Words are the very DNA of literature; the tiny building blocks that make up the characters we love and cherish, the worlds in which they inhabit, and the sentences that describe every action within.
At least seven hundred words in the English language can be attributed to just one man: William Shakespeare. If words are the DNA of language he is the Lord of creation.
I hated Shakespeare at school. I was won over through my own reading, although the simple fact that he invented the expression ‘what the dickens?’ would have been enough. Mostly it was down to Hamlet. I love that play. I used to know the speech he gives to Rosencrantz and Guildenstern in Act Two, Scene Two off by heart…
I will tell you why; shall my anticipation prevent your discovery and your secrecy to the King and Queen, moult no feather: I have of late, but wherefore I know not, lost all my mirth, forgone all custom of exercise; and indeed, it goes so heavily with my disposition; that this goodly frame the earth, seems to me a sterile promontory; this most excellent canopy the air, look you, this brave o’er hanging firmament, this majestical roof, fretted with golden fire: why, it appears no other thing to me, than a foul and pestilent congregation of vapours. What a piece of work is man! How noble in reason! How infinite in faculty! In form and moving how express and admirable! In action, how like an angel! In apprehension, how like a god! The beauty of the world, the paragon of animals; and yet to me, what is this quintessence of dust? Man delights not me; no, nor woman neither; though by your smiling you seem to say so.
In Tom Stoppard’s Rosencrantz and Guildenstern are Dead the whole speech is dismissed by one of the title characters as Hamlet saying ‘something about losing his mirth.’
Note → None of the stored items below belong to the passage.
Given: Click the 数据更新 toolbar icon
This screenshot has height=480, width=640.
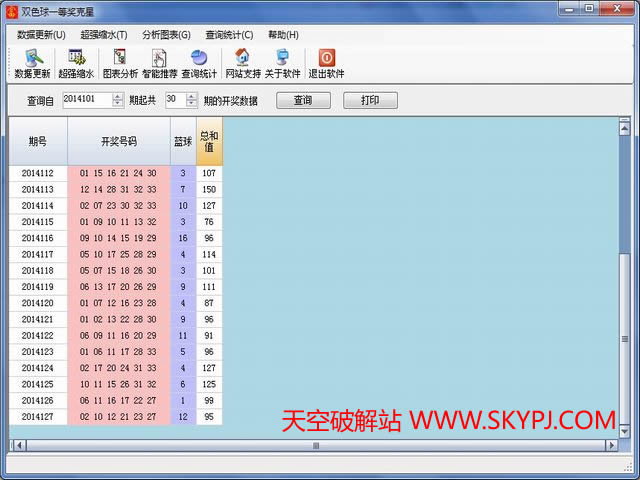Looking at the screenshot, I should [x=32, y=64].
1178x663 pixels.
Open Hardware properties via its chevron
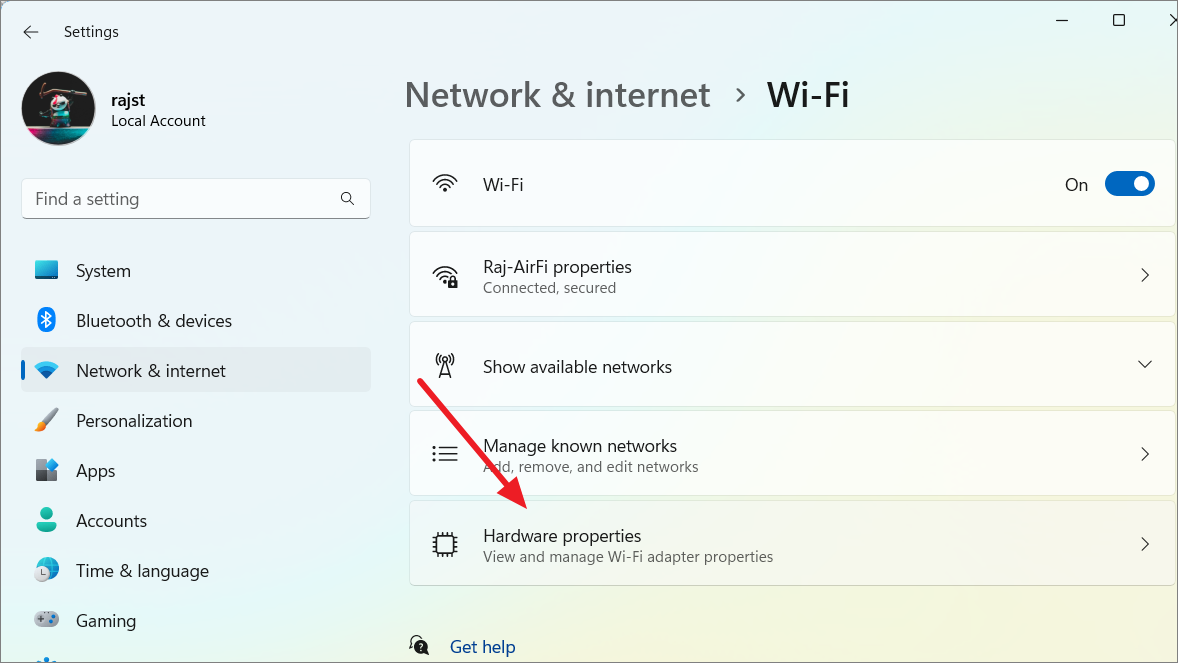1144,543
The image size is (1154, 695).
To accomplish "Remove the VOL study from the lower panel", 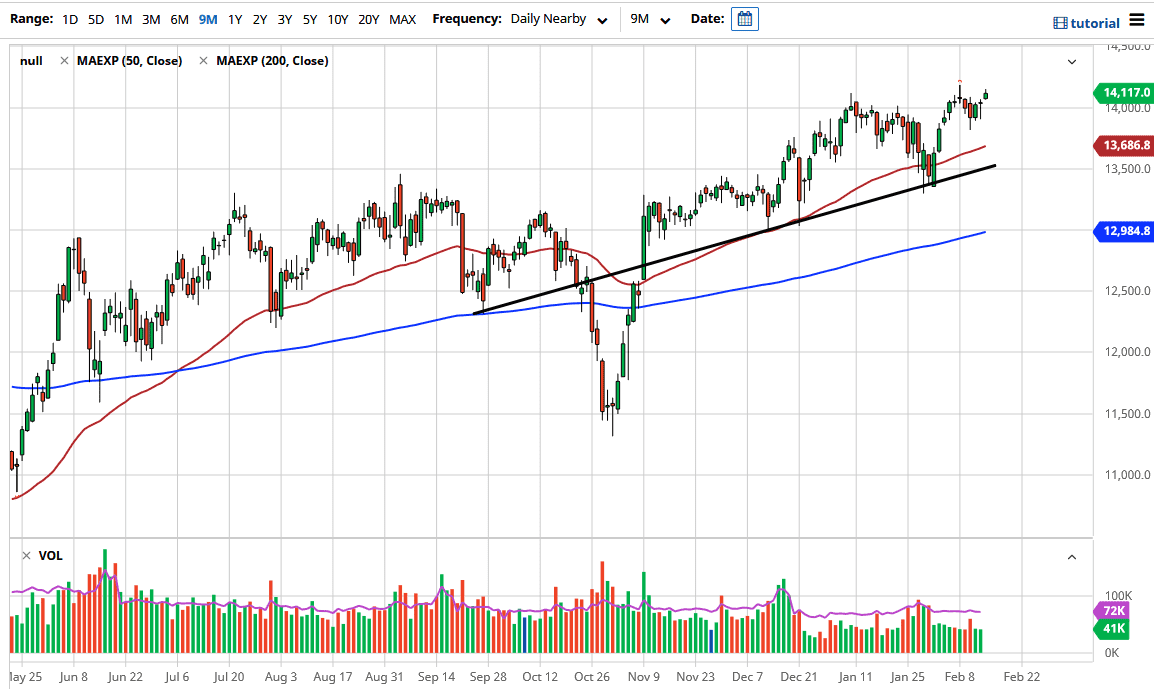I will (x=24, y=556).
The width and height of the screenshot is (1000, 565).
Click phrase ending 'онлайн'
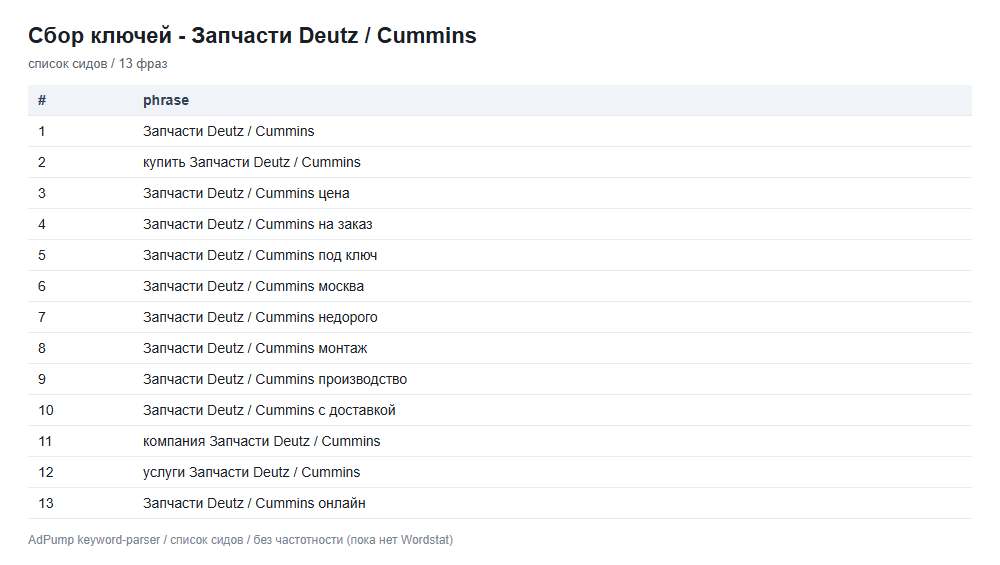(254, 503)
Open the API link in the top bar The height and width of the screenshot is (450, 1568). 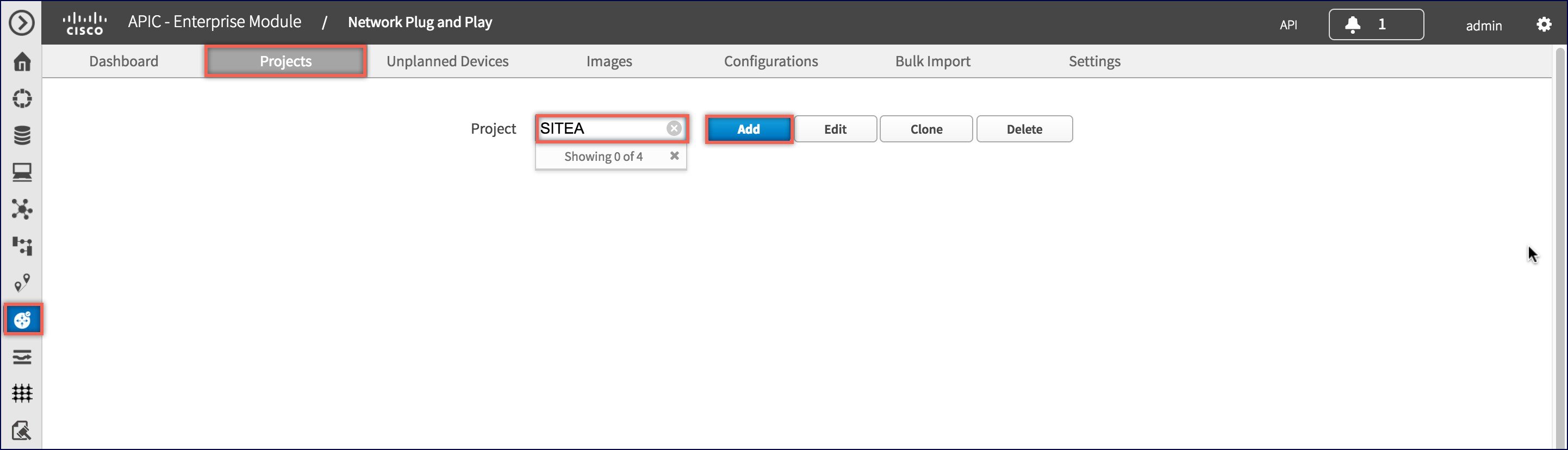coord(1289,25)
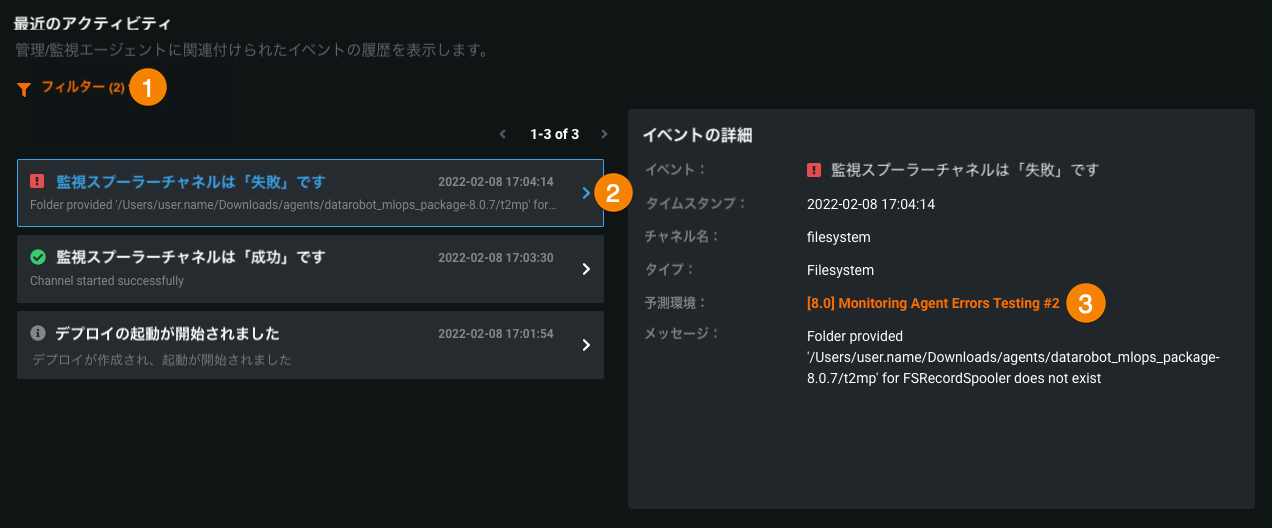Go to next page of events

coord(604,134)
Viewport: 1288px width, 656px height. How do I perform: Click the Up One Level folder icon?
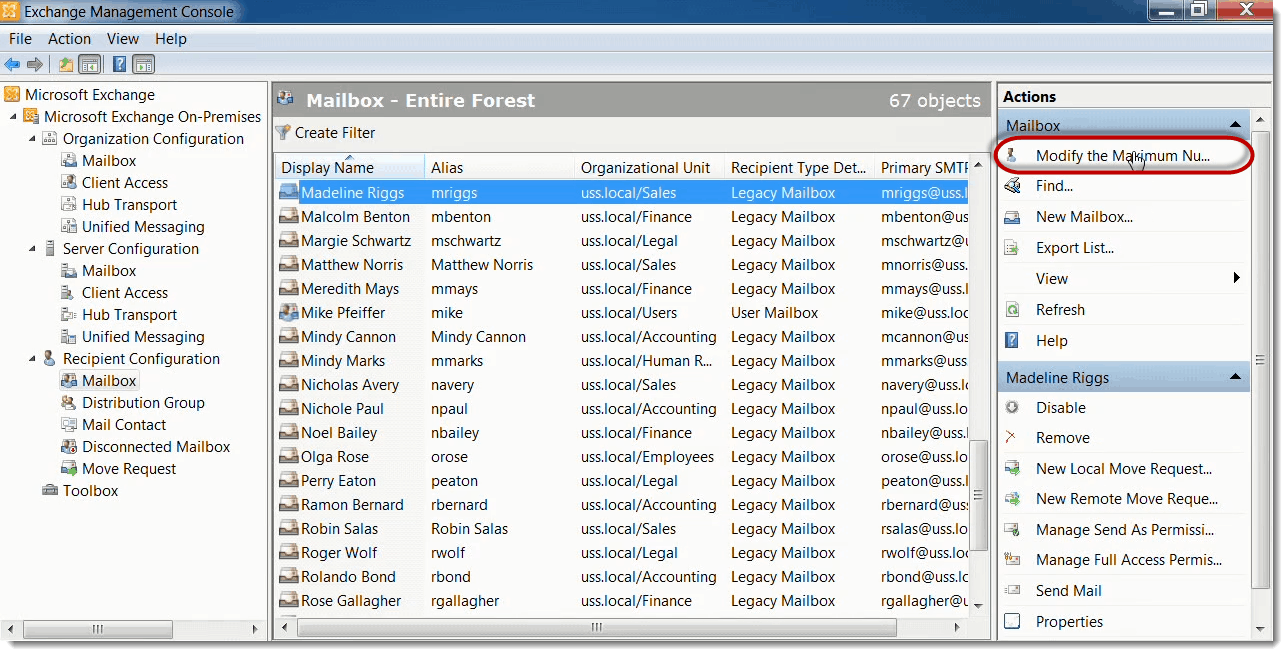click(66, 65)
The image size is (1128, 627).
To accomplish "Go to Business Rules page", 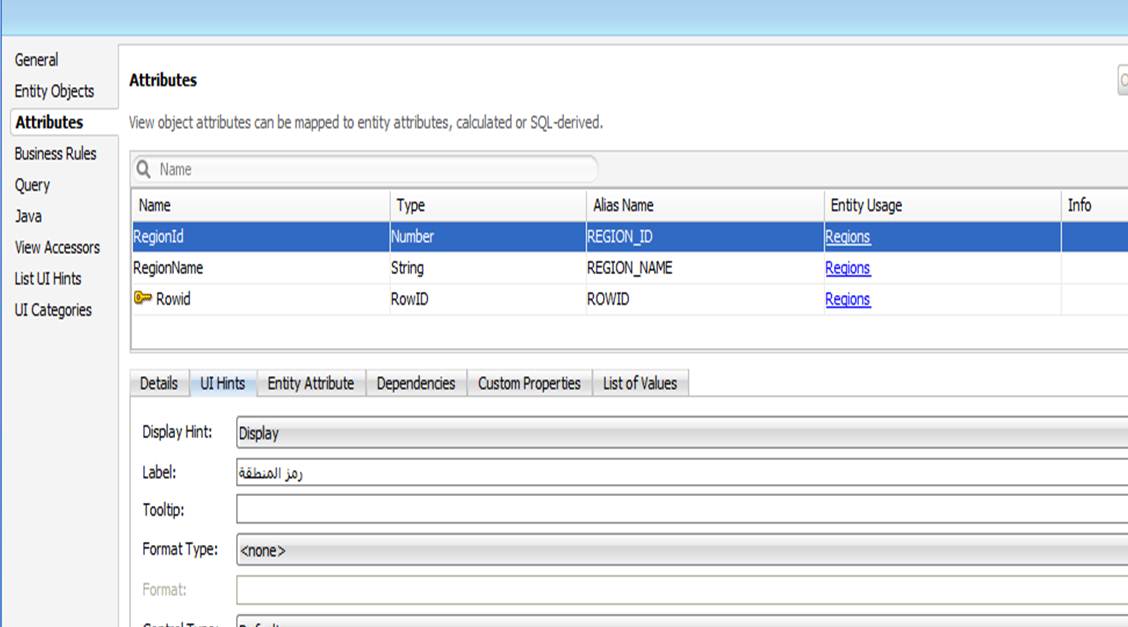I will 55,154.
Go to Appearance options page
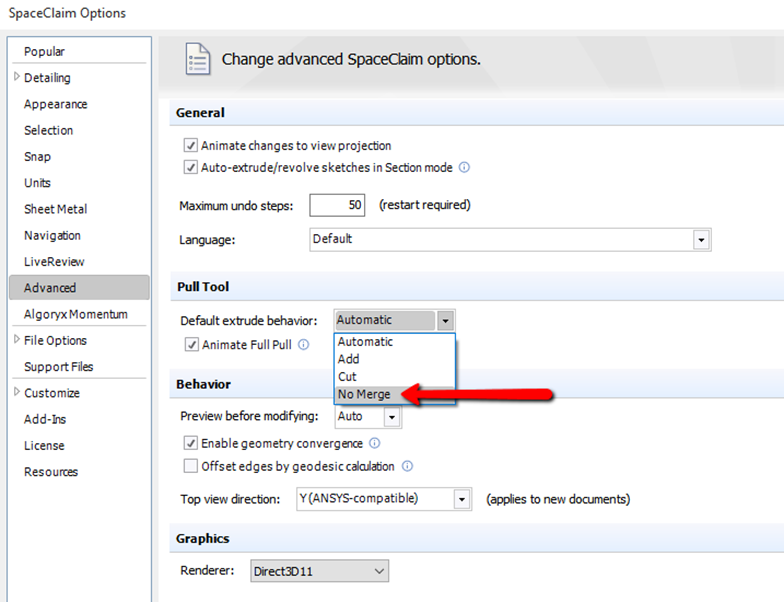The image size is (784, 602). [x=55, y=104]
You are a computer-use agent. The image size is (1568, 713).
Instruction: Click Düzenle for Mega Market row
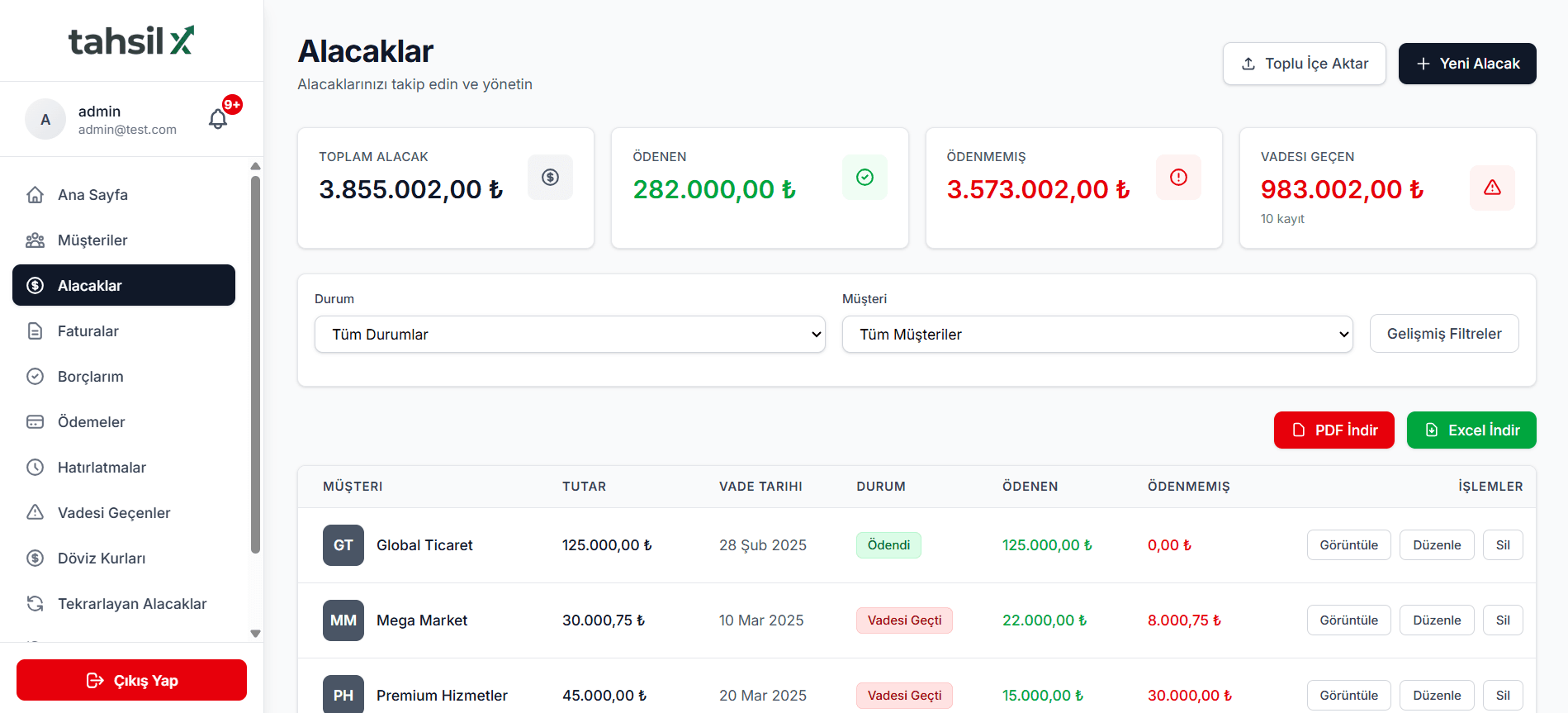click(x=1436, y=620)
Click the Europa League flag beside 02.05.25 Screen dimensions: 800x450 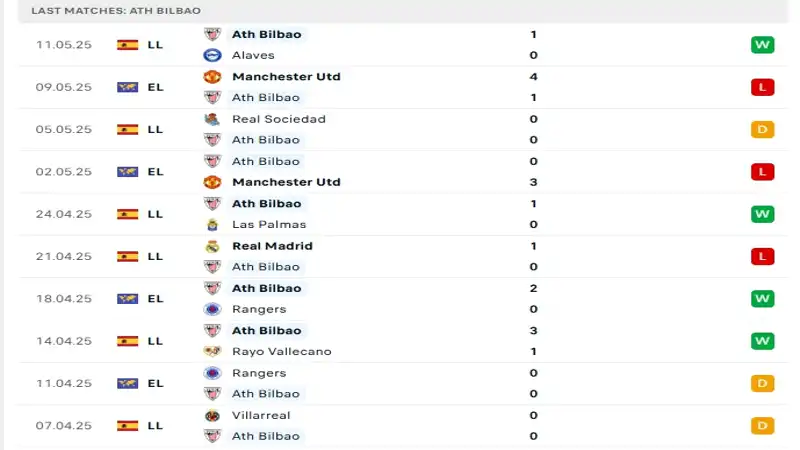(x=127, y=172)
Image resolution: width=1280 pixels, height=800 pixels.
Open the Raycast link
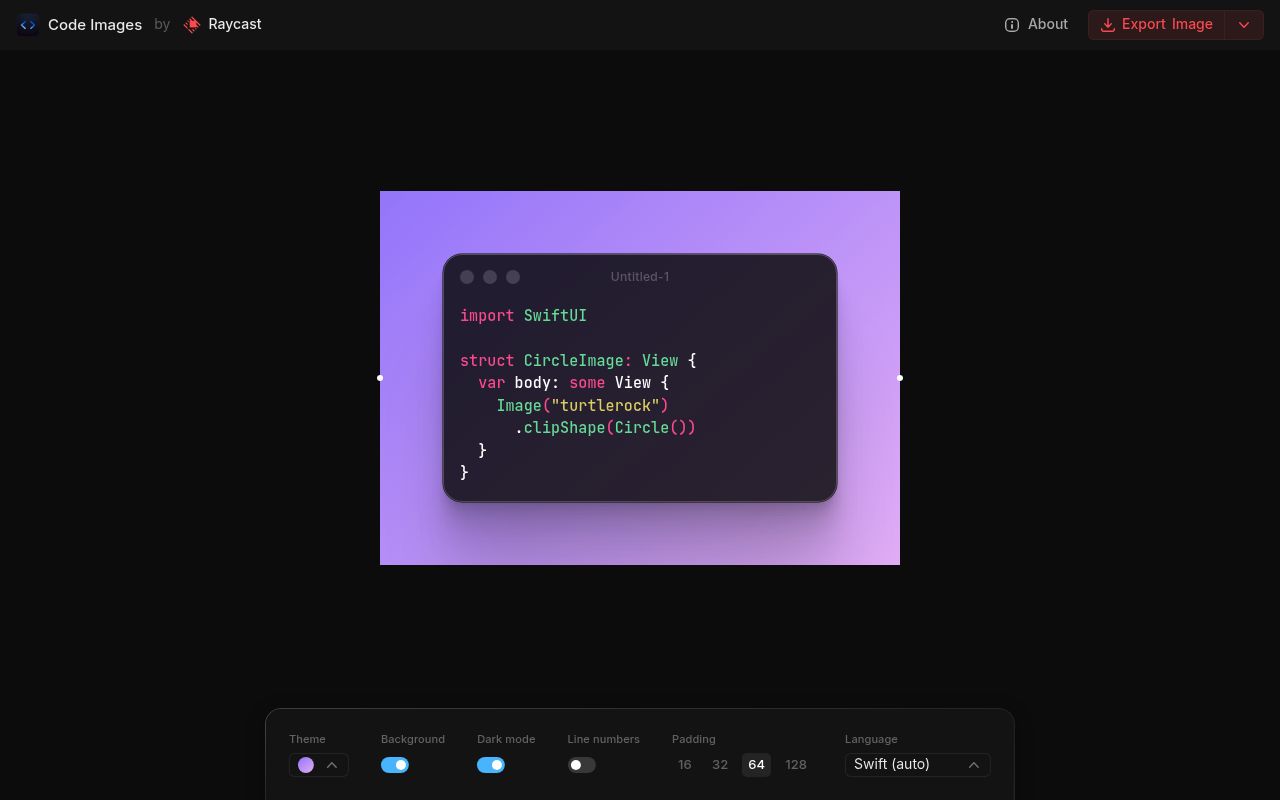coord(234,25)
I’m currently working as script editor on a condensed adaptation of Hamlet for a friend who’s directing it at the big theatre in town. I’m pretty proud of that, and was flattered to be asked to do it. It’s a fairly standard production that does little to the original text aside from place the action in a more modern war setting, and cut out as much as possible in order to keep the play to approximately an hour in length.
I’m also writing a version of Hamlet which is little more than a low brow version of Stoppard’s play. It tells the story of Hamlet through the trial of Horatio, who is arrested at the end of Shakespeare’s play and charged with every death in the play. It’s indisputably a low-rent bastardization of a literary classic in which original lines are re-worked as lame jokes.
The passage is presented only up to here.